Try to hold yourself back from blurting out any responses you hear repeated in arguments for effective listening, especially when engaging in sex talk. Know that these are things that your mind tells you when adrenaline rushes through your veins and that you’re the bigger person than you might have been in the past.
Be fully present, and engage whole-heartedly in the conversation your partner is trying to have with you. Listen to understand, not react, even though it might be the impulse at the moment. Not only will this let you hear your partner out, but it might also even give you time to keep your cool and respond in a mature and kind way.
Remember, listening fully and intently is at the heart of any relationship based on love, care, and support.
Learn to Empathize with your Partner
It takes a lot of courage to be open and honest about things that might be unpleasant or uncomfortable to discuss. When your partner decides to open up to you about the difficulty they’re facing, they are coming to you from a position of vulnerability and realness.
To be a kind partner and to practice effective listening, you must respect that vulnerability and learn to empathize with your partner.
Perhaps this is just as difficult for them to talk to you about as it is for you to hear it. In such situations, hurt can quickly become the only emotion that is felt, and the natural response is to react and respond instantly – to try to get the last word in. Hearing your partner out can be difficult, but it is a very important step towards cultivating openness and encouraging your partner to share their thoughts and feelings with you. This is needed for a stable, healthy, and loving relationship – without a solid foundation like this, your relationship can quickly turn sour, and moments can get heated.

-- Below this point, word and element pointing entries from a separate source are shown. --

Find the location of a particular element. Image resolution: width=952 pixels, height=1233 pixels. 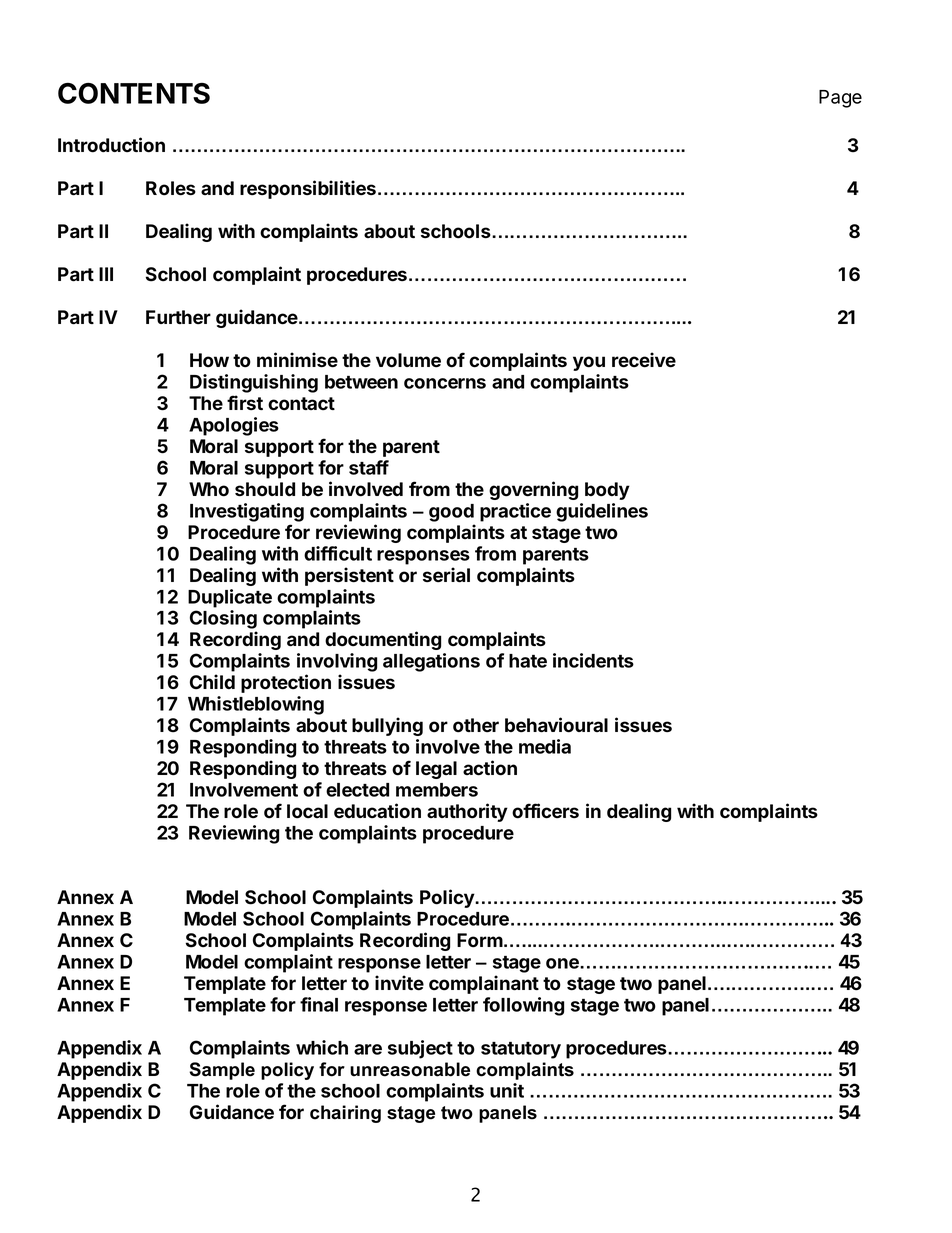

responsibilities is located at coordinates (308, 189).
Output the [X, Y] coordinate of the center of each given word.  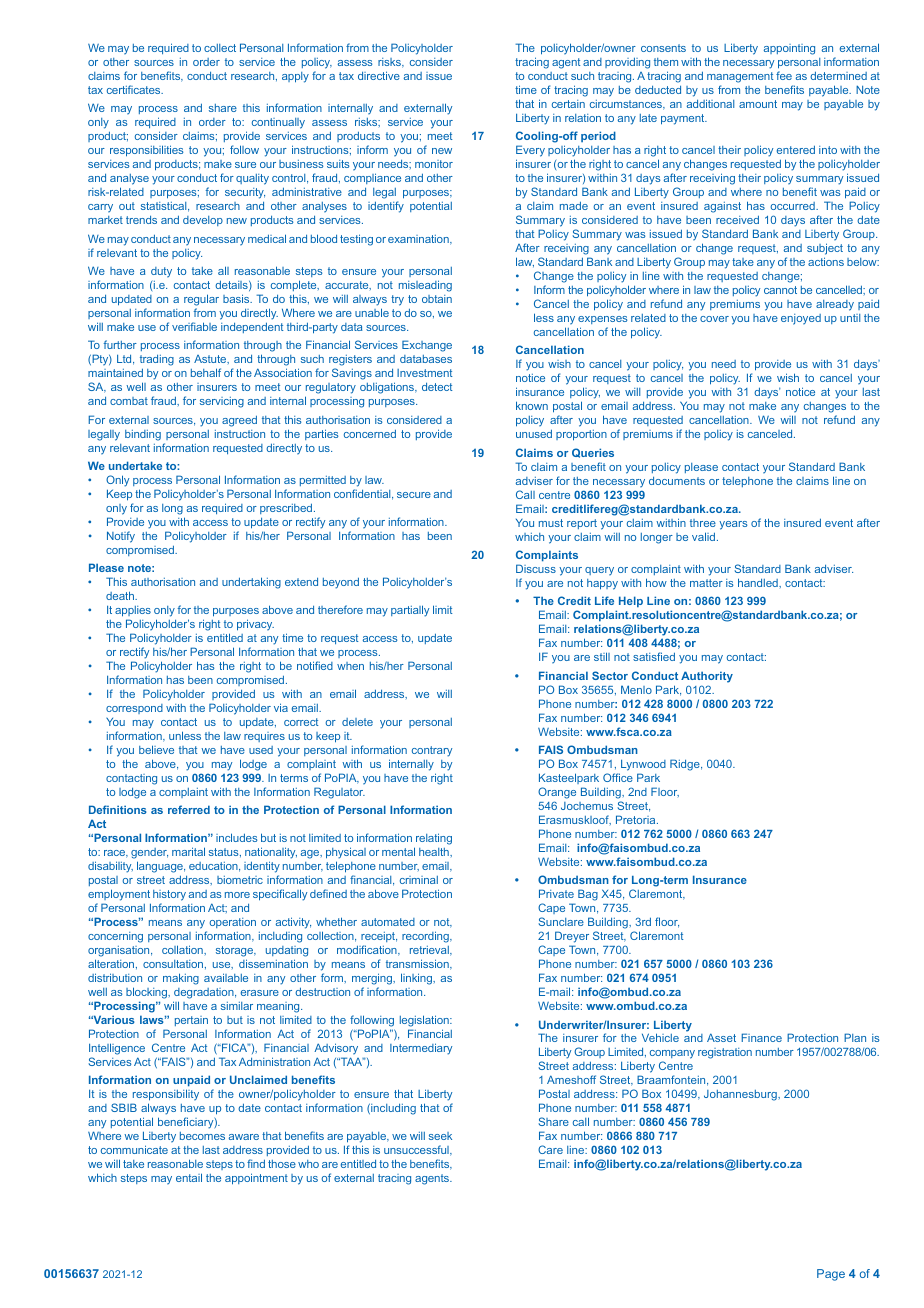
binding [143, 435]
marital [188, 851]
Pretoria [637, 819]
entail [189, 1177]
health [435, 852]
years [733, 525]
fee [784, 75]
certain [568, 104]
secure [414, 495]
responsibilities [146, 151]
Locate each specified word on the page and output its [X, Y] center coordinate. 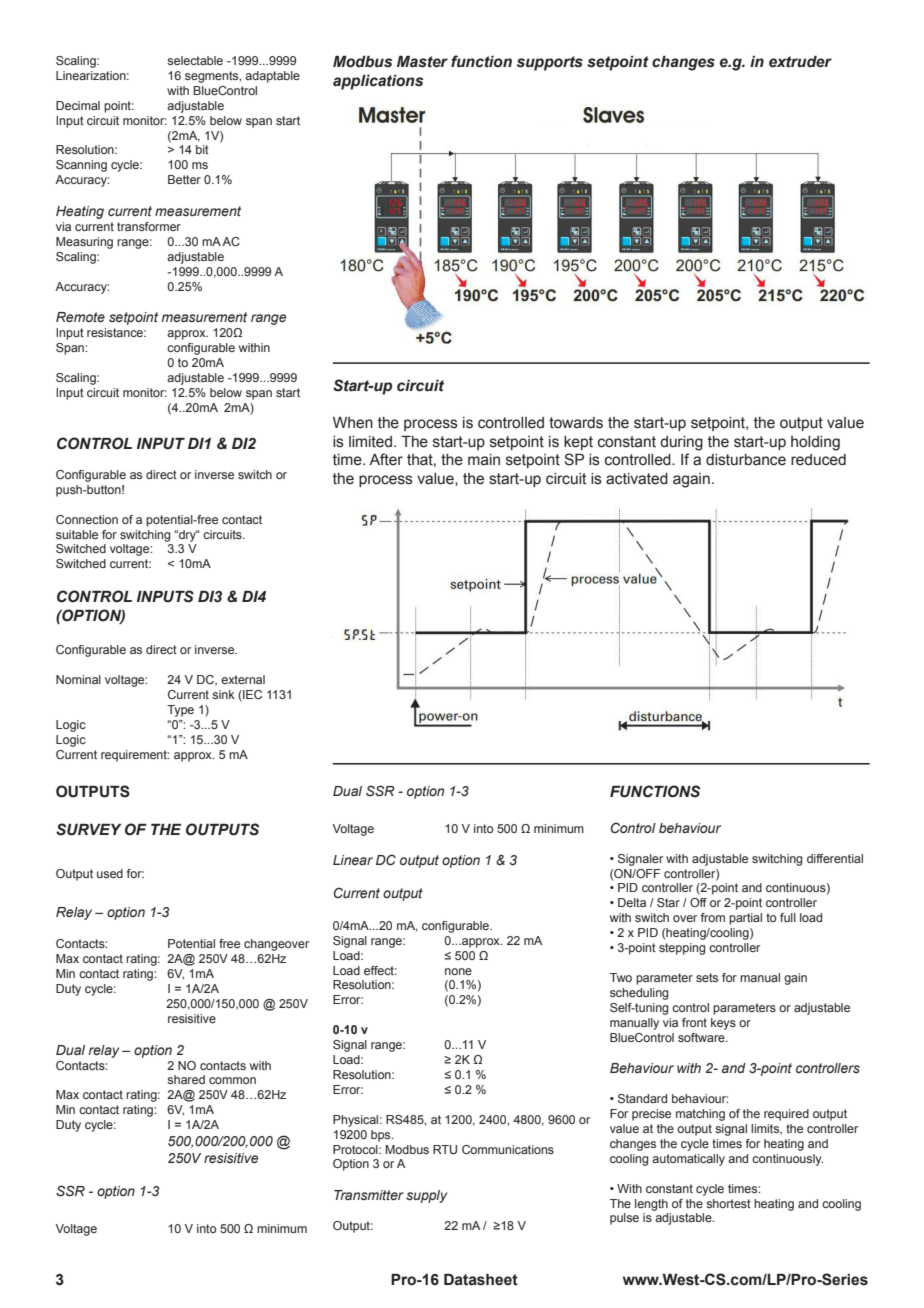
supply [426, 1196]
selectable [195, 60]
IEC [251, 695]
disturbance [746, 460]
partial [745, 919]
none [458, 971]
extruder [800, 62]
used [110, 873]
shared [186, 1079]
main [484, 460]
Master [422, 62]
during [681, 443]
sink [223, 694]
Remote [80, 317]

Empathizing with your partner can not only make it easier for the two of you to deal with an issue, but it can also make your partner feel more important and like they are a more significant part of your life. It is a good way to reaffirm your love and commitment to your partner’s relationship; you are putting effort into how to be a better listener in a relationship, and it will pay off!
Ask Questions for Clarity!
One way of engaging honestly and openly, and with an open heart and mind, is to ask questions when you and your partner have a conversation. Listen intently, and if you find yourself confused, or want more details for clarity, feel free to ask your partner questions which they can respond to so you can understand the issue at hand. Remember that this is not just so you can respond and react to what your partner is saying – the tip about not reacting still holds, but this is more about genuinely wanting to embrace the suggestions made by your partner by clearing up any confusion you might have.
This can help you avoid arguments because of miscommunication or misunderstanding, or even when sometimes you’re unable to catch exactly what the other person is saying. Learning how to be a better listener is easy, as long as you keep these tips and tricks in your mind and are cognizant of the need to be present through the conversation.
The next thing you’re going to have to do for effective listening and for how to be a better listener in a relationship is to really try and focus on what your partner is saying to you. If they are making suggestions for you to change the way you act or behave, try to maintain your attention by putting your phone away and letting go of other distractions, just for the time period that you and your partner talk.
This shows that you are willing to be an effective listener and will help you keep your concentration, allowing you to listen more effectively and be a better listener as you will grasp more of what your partner is saying to you. It will also let you understand better. In itself, it can be very rewarding – better understanding the issue at hand is one of the first steps to resolving conflict in relationships. It makes you more equipped to respond to a difficult situation.